A positive genetic test does not mean cancer.

Not everyone who carries a gene mutation will see cancer early or at all. McDermet said that she had patients come in for testing in their seventies and eighties who tested positive for a mutation but had not had cancer.

A negative test does not mean that you can stop screening.

“Negative genetic testing does not mean that you definitely won’t get cancer. We don’t want people to get complacent about going for mammograms and going for screening. You still have a general population risk. In some families where there is a significant amount of cancer, we may be concerned that there’s a gene there and we just can’t find it. In 2020, we don’t know all the genes related to cancer.
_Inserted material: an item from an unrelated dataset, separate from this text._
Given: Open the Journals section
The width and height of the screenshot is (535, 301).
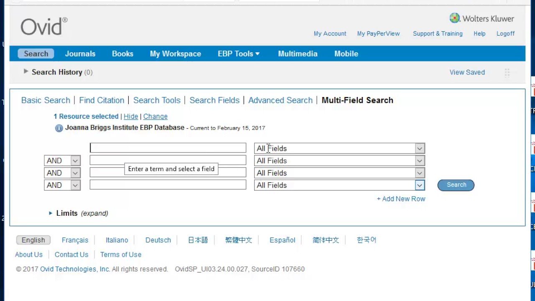Looking at the screenshot, I should 80,54.
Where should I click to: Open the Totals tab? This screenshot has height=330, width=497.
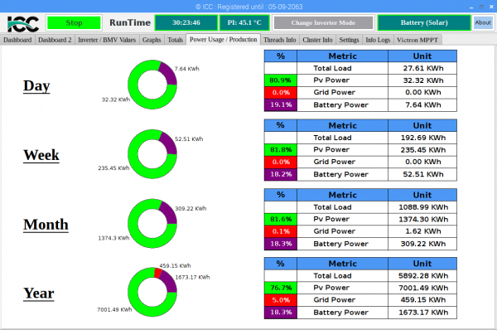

You still want to be vigilant, even if your genetic testing is negative.”

It’s best to test the person with the cancer diagnosis first.

“First try to test the person who has the cancer diagnosis, because that’s the most accurate way to assess the risk for the rest of the family,” McDermet said. That testing allows genetic counselors to target any subsequent testing in children and relatives.

Children in families with a known mutation can be tested as young as 25 years old. “We’re not going to do very much before 25, unless someone was diagnosed under 35,” McDermet explained.

She does not recommend any testing for low risk individuals. “Right now, it’s just not going to be that informative for someone who is low risk to have testing.” Your population risk remains constant.

Beware of direct-to-consumer DNA testing kits.

McDermet urged caution when considering direct-to-consumer DNA testing kids, like 23andMe and Ancestry. These products may neglect to test the full BRCA1 and BRCA2 genes. They also do not test the full breast cancer panel. Most importantly, they do not always return accurate results. “We’ve seen some false positives, and we’ve seen some people get very scared, and retested them, and it was negative. I would say just start testing through a medical office.”

When it comes to genetics, we’re still learning.

“This information changes. It’s changed quite a bit in the last seven years. It’s changed even in the last two or three years,” she said. For this reason, people tested before 2014 may want to be re-tested for a complete panel. “What we know now about mutations that we’ve identified may be different in the future.”

Genetic testing can inform both treatment and planning, but at the end of the day, McDermet stressed that it’s only one piece of the puzzle. “Medical decisions should never be made based on the genetic tests alone.”